An exclusive training workshop for cardiovascular researchers interested in non-invasive doppler flow velocity measurements as a means to study vascular biology, hemodynamics and cardiac function in small rodents.
During this course, scientists will learn experimental strategy and procedure for successful non-invasive cardiac research using established Doppler Flow Velocity measurement techniques. The course includes review of important fundamental concepts including proper sedation, assessment of electrocardiogram, temperature control and respiration.
In addition to these fundamentals, attendees will learn how to measure blood flow velocity from various sites in the cardiac and systemic circulatory system, including the coronary left main artery, using non-invasive Doppler Flow Velocity measurements, all while simultaneously tracking vital physiological signals including heart rate, respiration rate and core body temperature. Specifically, attendees will learn how to measure and analyze baseline and post-intervention blood flow velocities to determine indices of systolic function (peak aortic flow velocity), LV contractility (aortic acceleration), diastolic function (E/A ratio), LV lusitropy (DT), coronary flow reserve (baseline/hyperemic coronary flow) and aortic stiffness (pulse wave velocity).
Utilizing these functional measurements is essential for the effective study of various cardiovascular and hemodynamic disease models, including hypertension, atherosclerosis, arterial stiffness, cardiac hypertrophy and heart failure models, to name a few. In addition to learning best-practices in non-invasive monitoring and measurement techniques, attendees will also have an opportunity to discuss experimental design and research objectives with course instructors.
Doppler Flow Velocity and Rodent Surgical (vital sign) Monitoring equipment for this course has been graciously supplied by Indus Instruments. Learn more about these technologies by visiting www.scintica.com, their global product distribution and support partner.
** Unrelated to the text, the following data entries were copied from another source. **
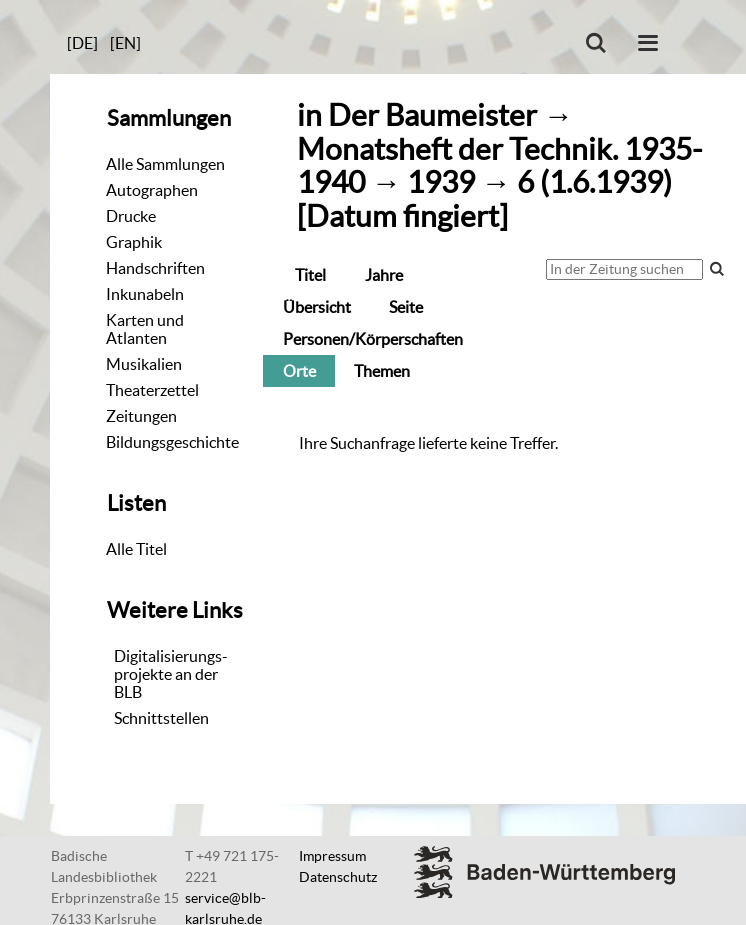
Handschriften (155, 268)
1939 (441, 182)
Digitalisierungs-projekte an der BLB (171, 674)
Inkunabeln (145, 294)
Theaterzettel (152, 390)
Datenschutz (338, 877)
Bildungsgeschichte (172, 442)
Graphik (134, 242)
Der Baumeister (432, 115)
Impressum (332, 856)
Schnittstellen (161, 718)
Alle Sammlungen (165, 164)
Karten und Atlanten (145, 329)
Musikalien (144, 364)
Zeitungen (141, 416)
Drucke (131, 216)
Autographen (152, 190)
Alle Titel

Baylor College of Medicine
Industry: $3,295 (USD)
Academic: $2,795 (USD)
- Fundamentals of physiological and ultrasound measurements in preclinical cardiovascular disease
- Key physiological principles – signals, sampling and noise issues
- Key ultrasound principles – pulsed Doppler concept- range/depth/angle, signals, sampling/processing, aliasing, frequency
- Understanding the differences between blood flow & blood flow velocity
- Cardiovascular anatomy: cardiac sites & vascular sites
- Cardiac function: measuring blood flow velocity at aortic root, at mitral orifice in rodents (mice) to determine systolic & diastolic function, respectively
- Coronary function: measuring blood flow velocity in left main coronary artery in rodents (mice) to determine coronary flow reserve
- Vascular function: measuring blood flow velocity at aortic arch and abdominal aorta in rodents (mice) to determine pulse wave velocity to estimate aortic/arterial stiffness
- Measurement procedures, signal qualification, data analysis and interpretation
Topics of Discussion:
- How could specific cardiovascular diseases be modeled in this animal or subject group?
- What can we measure to diagnose and study certain cardiovascular diseases?
- How does the cardiovascular system adapt and compensate with disease?
- How these physiological compensations effect the model, measurements and interpretation of results?
Dr. Anil K. Reddy, PhD
Dr. Reddy’s research interests include evaluation of cardiac and vascular mechanics in senescent, disease, transgenic, and surgical models of mice. Some of the rodent models he studies include atherosclerosis, dwarf, myocardial infarction/remodeling, pressure overload, hypertension, absent vascular tone, and absent steroid receptor coactivator-1, with the main goal being to translate what is learned in mice to humans for early detection and screening. Using noninvasive methods, such as pulsed Doppler Flow Velocity measurements as well as imaging methods, animals are phenotyped as abnormalities develop and progress, and their cardiovascular system is monitored as it adapts and compensates for the deterioration of function or for missing or over-expressed proteins. The main goal is to translate what is learned in mice to humans for detection and screening of cardiovascular diseases at an early stage when potential therapies can be most effective at preventing disease progression.